**Source material:**
**********

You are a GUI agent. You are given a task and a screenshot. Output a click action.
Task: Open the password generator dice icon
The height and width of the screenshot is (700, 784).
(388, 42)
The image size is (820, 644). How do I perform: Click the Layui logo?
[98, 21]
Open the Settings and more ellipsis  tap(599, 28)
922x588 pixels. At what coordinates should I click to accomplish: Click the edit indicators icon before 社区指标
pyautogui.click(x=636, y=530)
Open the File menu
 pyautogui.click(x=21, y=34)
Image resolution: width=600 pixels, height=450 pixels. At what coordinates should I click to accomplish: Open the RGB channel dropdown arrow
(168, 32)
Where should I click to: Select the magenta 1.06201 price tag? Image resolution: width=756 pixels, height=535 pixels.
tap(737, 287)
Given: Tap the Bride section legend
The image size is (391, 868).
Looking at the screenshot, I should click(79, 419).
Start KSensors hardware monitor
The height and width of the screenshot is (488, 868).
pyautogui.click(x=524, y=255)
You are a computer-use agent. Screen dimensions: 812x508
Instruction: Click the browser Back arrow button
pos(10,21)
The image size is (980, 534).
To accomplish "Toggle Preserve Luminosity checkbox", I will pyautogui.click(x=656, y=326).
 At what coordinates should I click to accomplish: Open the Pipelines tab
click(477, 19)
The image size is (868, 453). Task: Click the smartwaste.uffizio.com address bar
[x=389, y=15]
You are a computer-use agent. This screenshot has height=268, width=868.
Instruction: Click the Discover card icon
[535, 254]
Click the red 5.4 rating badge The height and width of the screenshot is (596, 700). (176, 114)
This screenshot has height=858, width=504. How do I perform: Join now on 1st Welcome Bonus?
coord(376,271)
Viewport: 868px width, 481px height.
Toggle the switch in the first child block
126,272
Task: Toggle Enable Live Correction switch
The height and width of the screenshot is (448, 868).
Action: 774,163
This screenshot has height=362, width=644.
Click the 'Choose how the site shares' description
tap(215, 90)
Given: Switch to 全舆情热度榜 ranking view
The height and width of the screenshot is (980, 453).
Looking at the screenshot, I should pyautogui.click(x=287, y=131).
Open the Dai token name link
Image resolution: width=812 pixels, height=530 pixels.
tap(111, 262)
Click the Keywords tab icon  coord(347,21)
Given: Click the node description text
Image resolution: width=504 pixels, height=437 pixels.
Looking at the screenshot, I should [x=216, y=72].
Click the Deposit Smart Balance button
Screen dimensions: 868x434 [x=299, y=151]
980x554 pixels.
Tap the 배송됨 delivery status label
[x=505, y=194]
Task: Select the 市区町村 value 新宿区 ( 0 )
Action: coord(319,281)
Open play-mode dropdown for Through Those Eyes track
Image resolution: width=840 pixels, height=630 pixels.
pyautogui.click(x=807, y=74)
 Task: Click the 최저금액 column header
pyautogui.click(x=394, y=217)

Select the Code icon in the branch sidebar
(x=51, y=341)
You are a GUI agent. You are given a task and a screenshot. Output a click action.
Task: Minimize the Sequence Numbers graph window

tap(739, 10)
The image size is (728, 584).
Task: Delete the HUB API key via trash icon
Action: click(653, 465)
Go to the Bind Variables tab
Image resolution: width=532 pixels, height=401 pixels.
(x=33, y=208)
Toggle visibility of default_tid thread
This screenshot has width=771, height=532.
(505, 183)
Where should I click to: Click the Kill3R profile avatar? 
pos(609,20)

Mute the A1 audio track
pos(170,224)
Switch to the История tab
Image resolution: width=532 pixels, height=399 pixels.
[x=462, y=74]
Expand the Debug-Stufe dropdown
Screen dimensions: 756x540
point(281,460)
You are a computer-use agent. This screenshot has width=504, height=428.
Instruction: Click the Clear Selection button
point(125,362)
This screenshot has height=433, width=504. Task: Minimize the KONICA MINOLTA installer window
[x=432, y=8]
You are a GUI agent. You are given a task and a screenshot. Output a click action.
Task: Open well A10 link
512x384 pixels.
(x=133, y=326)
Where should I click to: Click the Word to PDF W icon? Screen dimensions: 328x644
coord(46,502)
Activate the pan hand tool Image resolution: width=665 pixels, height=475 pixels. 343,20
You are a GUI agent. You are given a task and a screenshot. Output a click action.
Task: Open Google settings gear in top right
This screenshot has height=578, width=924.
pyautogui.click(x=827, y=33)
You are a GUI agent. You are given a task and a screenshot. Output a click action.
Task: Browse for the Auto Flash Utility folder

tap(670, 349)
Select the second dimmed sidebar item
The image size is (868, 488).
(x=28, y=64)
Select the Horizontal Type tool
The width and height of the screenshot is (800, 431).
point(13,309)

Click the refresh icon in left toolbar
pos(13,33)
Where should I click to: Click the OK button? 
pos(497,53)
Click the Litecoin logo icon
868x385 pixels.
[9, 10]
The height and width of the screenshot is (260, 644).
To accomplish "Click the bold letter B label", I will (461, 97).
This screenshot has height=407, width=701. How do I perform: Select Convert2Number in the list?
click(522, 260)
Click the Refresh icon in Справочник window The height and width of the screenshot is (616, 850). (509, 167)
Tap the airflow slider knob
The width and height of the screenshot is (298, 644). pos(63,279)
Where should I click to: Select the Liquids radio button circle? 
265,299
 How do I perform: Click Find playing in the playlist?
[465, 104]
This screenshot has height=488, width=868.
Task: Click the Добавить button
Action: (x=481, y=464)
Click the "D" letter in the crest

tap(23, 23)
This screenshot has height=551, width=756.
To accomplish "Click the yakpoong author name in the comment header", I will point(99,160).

**********

**Problem to solve:**
The answer should contain every line of the data, unchanged.

**Response to this task:**
You are a GUI agent. You are given a task and a screenshot. Output a click action.
Task: Open the password generator dice icon
The height and width of the screenshot is (700, 784).
(388, 42)
The image size is (820, 644). How do I perform: Click the Layui logo?
[98, 21]
Open the Settings and more ellipsis  tap(599, 28)
922x588 pixels. At what coordinates should I click to accomplish: Click the edit indicators icon before 社区指标
pyautogui.click(x=636, y=530)
Open the File menu
 pyautogui.click(x=21, y=34)
Image resolution: width=600 pixels, height=450 pixels. At what coordinates should I click to accomplish: Open the RGB channel dropdown arrow
(168, 32)
Where should I click to: Select the magenta 1.06201 price tag? Image resolution: width=756 pixels, height=535 pixels.
tap(737, 287)
Given: Tap the Bride section legend
The image size is (391, 868).
Looking at the screenshot, I should click(79, 419).
Start KSensors hardware monitor
The height and width of the screenshot is (488, 868).
pyautogui.click(x=524, y=255)
You are a computer-use agent. Screen dimensions: 812x508
Instruction: Click the browser Back arrow button
pos(10,21)
The image size is (980, 534).
To accomplish "Toggle Preserve Luminosity checkbox", I will pyautogui.click(x=656, y=326).
 At what coordinates should I click to accomplish: Open the Pipelines tab
click(477, 19)
The image size is (868, 453). Task: Click the smartwaste.uffizio.com address bar
[x=389, y=15]
You are a computer-use agent. This screenshot has height=268, width=868.
Instruction: Click the Discover card icon
[535, 254]
Click the red 5.4 rating badge The height and width of the screenshot is (596, 700). (176, 114)
This screenshot has height=858, width=504. How do I perform: Join now on 1st Welcome Bonus?
coord(376,271)
Viewport: 868px width, 481px height.
Toggle the switch in the first child block
126,272
Task: Toggle Enable Live Correction switch
The height and width of the screenshot is (448, 868).
Action: 774,163
This screenshot has height=362, width=644.
Click the 'Choose how the site shares' description
tap(215, 90)
Given: Switch to 全舆情热度榜 ranking view
The height and width of the screenshot is (980, 453).
Looking at the screenshot, I should pyautogui.click(x=287, y=131).
Open the Dai token name link
Image resolution: width=812 pixels, height=530 pixels.
tap(111, 262)
Click the Keywords tab icon  coord(347,21)
Given: Click the node description text
Image resolution: width=504 pixels, height=437 pixels.
Looking at the screenshot, I should [x=216, y=72].
Click the Deposit Smart Balance button
Screen dimensions: 868x434 [x=299, y=151]
980x554 pixels.
Tap the 배송됨 delivery status label
[x=505, y=194]
Task: Select the 市区町村 value 新宿区 ( 0 )
Action: coord(319,281)
Open play-mode dropdown for Through Those Eyes track
Image resolution: width=840 pixels, height=630 pixels.
pyautogui.click(x=807, y=74)
 Task: Click the 최저금액 column header
pyautogui.click(x=394, y=217)

Select the Code icon in the branch sidebar
(x=51, y=341)
You are a GUI agent. You are given a task and a screenshot. Output a click action.
Task: Minimize the Sequence Numbers graph window

tap(739, 10)
The image size is (728, 584).
Task: Delete the HUB API key via trash icon
Action: click(653, 465)
Go to the Bind Variables tab
Image resolution: width=532 pixels, height=401 pixels.
(x=33, y=208)
Toggle visibility of default_tid thread
This screenshot has width=771, height=532.
(505, 183)
Where should I click to: Click the Kill3R profile avatar? 
pos(609,20)

Mute the A1 audio track
pos(170,224)
Switch to the История tab
Image resolution: width=532 pixels, height=399 pixels.
[x=462, y=74]
Expand the Debug-Stufe dropdown
Screen dimensions: 756x540
point(281,460)
You are a computer-use agent. This screenshot has width=504, height=428.
Instruction: Click the Clear Selection button
point(125,362)
This screenshot has height=433, width=504. Task: Minimize the KONICA MINOLTA installer window
[x=432, y=8]
You are a GUI agent. You are given a task and a screenshot. Output a click action.
Task: Open well A10 link
512x384 pixels.
(x=133, y=326)
Where should I click to: Click the Word to PDF W icon? Screen dimensions: 328x644
coord(46,502)
Activate the pan hand tool Image resolution: width=665 pixels, height=475 pixels. 343,20
You are a GUI agent. You are given a task and a screenshot. Output a click action.
Task: Open Google settings gear in top right
This screenshot has height=578, width=924.
pyautogui.click(x=827, y=33)
You are a GUI agent. You are given a task and a screenshot. Output a click action.
Task: Browse for the Auto Flash Utility folder

tap(670, 349)
Select the second dimmed sidebar item
The image size is (868, 488).
(x=28, y=64)
Select the Horizontal Type tool
The width and height of the screenshot is (800, 431).
point(13,309)

Click the refresh icon in left toolbar
pos(13,33)
Where should I click to: Click the OK button? 
pos(497,53)
Click the Litecoin logo icon
868x385 pixels.
[9, 10]
The height and width of the screenshot is (260, 644).
To accomplish "Click the bold letter B label", I will (461, 97).
This screenshot has height=407, width=701. How do I perform: Select Convert2Number in the list?
click(522, 260)
Click the Refresh icon in Справочник window The height and width of the screenshot is (616, 850). (509, 167)
Tap the airflow slider knob
The width and height of the screenshot is (298, 644). pos(63,279)
Where should I click to: Select the Liquids radio button circle? 
265,299
 How do I perform: Click Find playing in the playlist?
[465, 104]
This screenshot has height=488, width=868.
Task: Click the Добавить button
Action: (x=481, y=464)
Click the "D" letter in the crest

tap(23, 23)
This screenshot has height=551, width=756.
To accomplish "Click the yakpoong author name in the comment header", I will point(99,160).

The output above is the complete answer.